I solved the Square-2 in 228.52... I'm REALLY having trouble with the complete lack of cube rotations (seriously, add in x and y. I need them to find pieces because I don't like looking through the cube) and the fact that the default keys are just 1 and -1 turns (I can't get used to the 3 and -3 turns that I added, so it's very slow going). 

Here's an idea for rotations: just have one state, and make it so cube rotations will just change your view of the puzzle. As someone who solves square-1 for (hopefully) speed I would much prefer the freedom to be able to rotate however I want and still do turns, than the "freedom" of being able to do an x2/y2/z2/\ and still be able to play with the cube (note: I will NEVER do those, except by accident). Being unable to do basic rotations probably wastes 30+ seconds' worth of trying to find stuff.
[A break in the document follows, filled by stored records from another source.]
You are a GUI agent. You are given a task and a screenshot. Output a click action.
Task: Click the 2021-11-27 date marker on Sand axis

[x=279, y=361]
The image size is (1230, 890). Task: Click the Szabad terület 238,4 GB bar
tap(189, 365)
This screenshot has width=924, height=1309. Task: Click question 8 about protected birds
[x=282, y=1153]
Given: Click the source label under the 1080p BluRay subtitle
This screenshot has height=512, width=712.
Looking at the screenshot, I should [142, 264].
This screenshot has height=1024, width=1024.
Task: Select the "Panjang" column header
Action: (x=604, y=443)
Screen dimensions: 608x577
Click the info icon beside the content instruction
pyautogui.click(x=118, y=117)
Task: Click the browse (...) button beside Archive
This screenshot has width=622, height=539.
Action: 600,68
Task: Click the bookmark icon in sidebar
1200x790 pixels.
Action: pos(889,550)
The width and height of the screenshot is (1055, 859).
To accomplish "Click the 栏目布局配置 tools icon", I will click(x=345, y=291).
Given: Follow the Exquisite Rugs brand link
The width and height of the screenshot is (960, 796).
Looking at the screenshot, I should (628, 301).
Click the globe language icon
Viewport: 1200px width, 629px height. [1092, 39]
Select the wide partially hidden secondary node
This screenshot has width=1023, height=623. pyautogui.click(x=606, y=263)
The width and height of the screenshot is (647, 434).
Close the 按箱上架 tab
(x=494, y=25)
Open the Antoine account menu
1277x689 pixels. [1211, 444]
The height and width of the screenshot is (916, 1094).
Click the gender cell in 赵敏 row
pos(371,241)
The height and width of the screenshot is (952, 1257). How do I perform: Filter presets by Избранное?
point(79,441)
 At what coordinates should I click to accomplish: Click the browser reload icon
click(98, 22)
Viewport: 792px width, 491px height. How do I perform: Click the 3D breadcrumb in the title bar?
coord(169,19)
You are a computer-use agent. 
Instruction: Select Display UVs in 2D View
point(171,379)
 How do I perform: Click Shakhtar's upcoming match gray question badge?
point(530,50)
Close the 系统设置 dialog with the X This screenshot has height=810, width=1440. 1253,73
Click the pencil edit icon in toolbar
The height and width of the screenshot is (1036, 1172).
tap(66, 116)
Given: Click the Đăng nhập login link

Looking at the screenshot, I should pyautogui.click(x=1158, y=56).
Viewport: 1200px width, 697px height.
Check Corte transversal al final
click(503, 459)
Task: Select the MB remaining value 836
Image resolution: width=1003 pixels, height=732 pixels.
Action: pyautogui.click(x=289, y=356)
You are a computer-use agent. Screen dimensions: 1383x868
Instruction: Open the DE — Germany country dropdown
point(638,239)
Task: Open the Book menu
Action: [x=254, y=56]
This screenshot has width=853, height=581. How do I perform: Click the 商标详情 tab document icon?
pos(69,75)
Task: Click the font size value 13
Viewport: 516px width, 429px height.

EDIT: It is exactly the same thing with the pyraminx, the applet is useless for speed without being able to do a "y" rotation (rotate around the top point), and I guess a "z" rotation (rotate around the front face) or "left x" and "right x" (rotate around right and left tips) would be useful too.

EDIT: 179.84 sq2...
EDIT: 146.27 sq2...
EDIT: 109.66 sq2...
EDIT: 93.64 sq2...


----------